• **What you are asked to do**
The complete set of records below must be repeated precisely as given.

• **Data extract**
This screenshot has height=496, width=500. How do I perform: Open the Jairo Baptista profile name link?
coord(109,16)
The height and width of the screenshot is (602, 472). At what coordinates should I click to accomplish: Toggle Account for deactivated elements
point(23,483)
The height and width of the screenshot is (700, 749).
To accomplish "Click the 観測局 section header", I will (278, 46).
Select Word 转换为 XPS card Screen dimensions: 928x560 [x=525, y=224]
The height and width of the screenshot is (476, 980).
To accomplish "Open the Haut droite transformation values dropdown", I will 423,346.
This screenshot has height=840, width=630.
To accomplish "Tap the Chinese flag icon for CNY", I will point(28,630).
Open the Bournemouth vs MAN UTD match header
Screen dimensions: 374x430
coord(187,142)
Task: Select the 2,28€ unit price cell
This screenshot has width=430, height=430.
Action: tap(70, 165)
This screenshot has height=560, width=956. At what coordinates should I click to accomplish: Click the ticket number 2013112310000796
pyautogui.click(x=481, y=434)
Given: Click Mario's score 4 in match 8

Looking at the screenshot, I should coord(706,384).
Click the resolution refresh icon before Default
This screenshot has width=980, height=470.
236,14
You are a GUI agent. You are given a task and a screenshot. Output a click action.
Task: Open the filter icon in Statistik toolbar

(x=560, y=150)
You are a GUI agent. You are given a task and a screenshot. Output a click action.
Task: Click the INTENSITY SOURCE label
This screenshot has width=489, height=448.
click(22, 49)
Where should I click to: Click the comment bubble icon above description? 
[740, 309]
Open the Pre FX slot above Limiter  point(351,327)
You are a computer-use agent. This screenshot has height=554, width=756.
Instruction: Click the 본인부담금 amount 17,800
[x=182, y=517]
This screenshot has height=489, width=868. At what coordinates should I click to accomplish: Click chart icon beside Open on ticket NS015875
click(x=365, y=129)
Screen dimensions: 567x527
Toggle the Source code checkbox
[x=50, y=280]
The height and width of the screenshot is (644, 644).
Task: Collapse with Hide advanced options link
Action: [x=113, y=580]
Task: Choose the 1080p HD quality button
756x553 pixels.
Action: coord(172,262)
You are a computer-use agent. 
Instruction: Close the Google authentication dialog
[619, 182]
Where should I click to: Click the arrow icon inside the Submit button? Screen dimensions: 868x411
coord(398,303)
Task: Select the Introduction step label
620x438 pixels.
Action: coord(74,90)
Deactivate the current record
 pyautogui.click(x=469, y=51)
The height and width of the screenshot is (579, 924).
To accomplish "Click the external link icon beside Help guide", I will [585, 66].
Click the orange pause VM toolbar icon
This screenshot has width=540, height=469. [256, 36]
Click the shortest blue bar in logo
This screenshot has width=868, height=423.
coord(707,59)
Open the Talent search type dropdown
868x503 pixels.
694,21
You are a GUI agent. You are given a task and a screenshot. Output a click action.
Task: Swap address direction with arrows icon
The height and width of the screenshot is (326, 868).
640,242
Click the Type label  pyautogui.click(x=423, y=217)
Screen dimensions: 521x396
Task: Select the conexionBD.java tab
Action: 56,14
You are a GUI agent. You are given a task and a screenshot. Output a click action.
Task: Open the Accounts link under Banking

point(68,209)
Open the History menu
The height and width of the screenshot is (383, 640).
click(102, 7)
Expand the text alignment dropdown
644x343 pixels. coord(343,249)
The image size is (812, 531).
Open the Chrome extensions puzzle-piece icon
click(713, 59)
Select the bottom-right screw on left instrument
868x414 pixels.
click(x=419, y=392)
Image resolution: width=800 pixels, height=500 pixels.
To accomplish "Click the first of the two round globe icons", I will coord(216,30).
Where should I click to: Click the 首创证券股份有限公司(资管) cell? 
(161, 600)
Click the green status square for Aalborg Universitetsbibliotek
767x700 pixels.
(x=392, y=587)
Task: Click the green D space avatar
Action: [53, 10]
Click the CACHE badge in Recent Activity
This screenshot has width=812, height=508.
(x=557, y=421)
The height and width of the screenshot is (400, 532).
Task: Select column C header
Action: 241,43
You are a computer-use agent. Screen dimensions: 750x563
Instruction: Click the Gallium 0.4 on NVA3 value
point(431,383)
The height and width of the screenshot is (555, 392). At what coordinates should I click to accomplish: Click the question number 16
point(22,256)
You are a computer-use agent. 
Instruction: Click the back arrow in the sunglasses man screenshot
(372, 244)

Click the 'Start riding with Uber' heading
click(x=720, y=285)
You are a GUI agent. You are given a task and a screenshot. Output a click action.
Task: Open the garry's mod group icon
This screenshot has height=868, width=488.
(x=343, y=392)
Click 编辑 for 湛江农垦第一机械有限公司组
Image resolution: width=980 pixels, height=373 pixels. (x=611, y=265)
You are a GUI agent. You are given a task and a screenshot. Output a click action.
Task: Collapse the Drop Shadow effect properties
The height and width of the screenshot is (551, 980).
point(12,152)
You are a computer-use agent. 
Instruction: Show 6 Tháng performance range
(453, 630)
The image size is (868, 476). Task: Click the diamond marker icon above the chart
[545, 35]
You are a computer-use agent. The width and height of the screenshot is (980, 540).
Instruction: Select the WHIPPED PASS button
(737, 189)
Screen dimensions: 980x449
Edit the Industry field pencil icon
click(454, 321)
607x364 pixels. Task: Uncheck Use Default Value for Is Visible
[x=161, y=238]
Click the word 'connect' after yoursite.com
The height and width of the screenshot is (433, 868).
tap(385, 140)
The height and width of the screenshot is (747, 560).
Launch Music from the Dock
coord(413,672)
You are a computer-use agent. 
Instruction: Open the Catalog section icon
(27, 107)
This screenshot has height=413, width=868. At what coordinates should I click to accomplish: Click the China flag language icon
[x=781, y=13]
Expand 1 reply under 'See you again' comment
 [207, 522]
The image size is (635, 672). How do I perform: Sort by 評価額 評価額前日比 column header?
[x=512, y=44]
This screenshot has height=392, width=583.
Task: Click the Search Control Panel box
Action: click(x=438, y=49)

• **Output of the task**
This screenshot has height=496, width=500. How do I perform: Open the Jairo Baptista profile name link?
coord(109,16)
The height and width of the screenshot is (602, 472). At what coordinates should I click to accomplish: Toggle Account for deactivated elements
point(23,483)
The height and width of the screenshot is (700, 749).
To accomplish "Click the 観測局 section header", I will (278, 46).
Select Word 转换为 XPS card Screen dimensions: 928x560 [x=525, y=224]
The height and width of the screenshot is (476, 980).
To accomplish "Open the Haut droite transformation values dropdown", I will 423,346.
This screenshot has height=840, width=630.
To accomplish "Tap the Chinese flag icon for CNY", I will point(28,630).
Open the Bournemouth vs MAN UTD match header
Screen dimensions: 374x430
coord(187,142)
Task: Select the 2,28€ unit price cell
This screenshot has width=430, height=430.
Action: tap(70, 165)
This screenshot has height=560, width=956. At what coordinates should I click to accomplish: Click the ticket number 2013112310000796
pyautogui.click(x=481, y=434)
Given: Click Mario's score 4 in match 8

Looking at the screenshot, I should coord(706,384).
Click the resolution refresh icon before Default
This screenshot has width=980, height=470.
236,14
You are a GUI agent. You are given a task and a screenshot. Output a click action.
Task: Open the filter icon in Statistik toolbar

(x=560, y=150)
You are a GUI agent. You are given a task and a screenshot. Output a click action.
Task: Click the INTENSITY SOURCE label
This screenshot has width=489, height=448.
click(22, 49)
Where should I click to: Click the comment bubble icon above description? 
[740, 309]
Open the Pre FX slot above Limiter  point(351,327)
You are a computer-use agent. This screenshot has height=554, width=756.
Instruction: Click the 본인부담금 amount 17,800
[x=182, y=517]
This screenshot has height=489, width=868. At what coordinates should I click to accomplish: Click chart icon beside Open on ticket NS015875
click(x=365, y=129)
Screen dimensions: 567x527
Toggle the Source code checkbox
[x=50, y=280]
The height and width of the screenshot is (644, 644).
Task: Collapse with Hide advanced options link
Action: [x=113, y=580]
Task: Choose the 1080p HD quality button
756x553 pixels.
Action: coord(172,262)
You are a computer-use agent. 
Instruction: Close the Google authentication dialog
[619, 182]
Where should I click to: Click the arrow icon inside the Submit button? Screen dimensions: 868x411
coord(398,303)
Task: Select the Introduction step label
620x438 pixels.
Action: coord(74,90)
Deactivate the current record
 pyautogui.click(x=469, y=51)
The height and width of the screenshot is (579, 924).
To accomplish "Click the external link icon beside Help guide", I will [585, 66].
Click the orange pause VM toolbar icon
This screenshot has width=540, height=469. [256, 36]
Click the shortest blue bar in logo
This screenshot has width=868, height=423.
coord(707,59)
Open the Talent search type dropdown
868x503 pixels.
694,21
You are a GUI agent. You are given a task and a screenshot. Output a click action.
Task: Swap address direction with arrows icon
The height and width of the screenshot is (326, 868).
640,242
Click the Type label  pyautogui.click(x=423, y=217)
Screen dimensions: 521x396
Task: Select the conexionBD.java tab
Action: 56,14
You are a GUI agent. You are given a task and a screenshot. Output a click action.
Task: Open the Accounts link under Banking

point(68,209)
Open the History menu
The height and width of the screenshot is (383, 640).
click(102, 7)
Expand the text alignment dropdown
644x343 pixels. coord(343,249)
The image size is (812, 531).
Open the Chrome extensions puzzle-piece icon
click(713, 59)
Select the bottom-right screw on left instrument
868x414 pixels.
click(x=419, y=392)
Image resolution: width=800 pixels, height=500 pixels.
To accomplish "Click the first of the two round globe icons", I will coord(216,30).
Where should I click to: Click the 首创证券股份有限公司(资管) cell? 
(161, 600)
Click the green status square for Aalborg Universitetsbibliotek
767x700 pixels.
(x=392, y=587)
Task: Click the green D space avatar
Action: [53, 10]
Click the CACHE badge in Recent Activity
This screenshot has width=812, height=508.
(x=557, y=421)
The height and width of the screenshot is (400, 532).
Task: Select column C header
Action: 241,43
You are a computer-use agent. Screen dimensions: 750x563
Instruction: Click the Gallium 0.4 on NVA3 value
point(431,383)
The height and width of the screenshot is (555, 392). At what coordinates should I click to accomplish: Click the question number 16
point(22,256)
You are a computer-use agent. 
Instruction: Click the back arrow in the sunglasses man screenshot
(372, 244)

Click the 'Start riding with Uber' heading
click(x=720, y=285)
You are a GUI agent. You are given a task and a screenshot. Output a click action.
Task: Open the garry's mod group icon
This screenshot has height=868, width=488.
(x=343, y=392)
Click 编辑 for 湛江农垦第一机械有限公司组
Image resolution: width=980 pixels, height=373 pixels. (x=611, y=265)
You are a GUI agent. You are given a task and a screenshot. Output a click action.
Task: Collapse the Drop Shadow effect properties
The height and width of the screenshot is (551, 980).
point(12,152)
You are a computer-use agent. 
Instruction: Show 6 Tháng performance range
(453, 630)
The image size is (868, 476). Task: Click the diamond marker icon above the chart
[545, 35]
You are a computer-use agent. The width and height of the screenshot is (980, 540).
Instruction: Select the WHIPPED PASS button
(737, 189)
Screen dimensions: 980x449
Edit the Industry field pencil icon
click(454, 321)
607x364 pixels. Task: Uncheck Use Default Value for Is Visible
[x=161, y=238]
Click the word 'connect' after yoursite.com
The height and width of the screenshot is (433, 868).
tap(385, 140)
The height and width of the screenshot is (747, 560).
Launch Music from the Dock
coord(413,672)
You are a computer-use agent. 
Instruction: Open the Catalog section icon
(27, 107)
This screenshot has height=413, width=868. At what coordinates should I click to accomplish: Click the China flag language icon
[x=781, y=13]
Expand 1 reply under 'See you again' comment
 [207, 522]
The image size is (635, 672). How do I perform: Sort by 評価額 評価額前日比 column header?
[x=512, y=44]
This screenshot has height=392, width=583.
Task: Click the Search Control Panel box
Action: click(x=438, y=49)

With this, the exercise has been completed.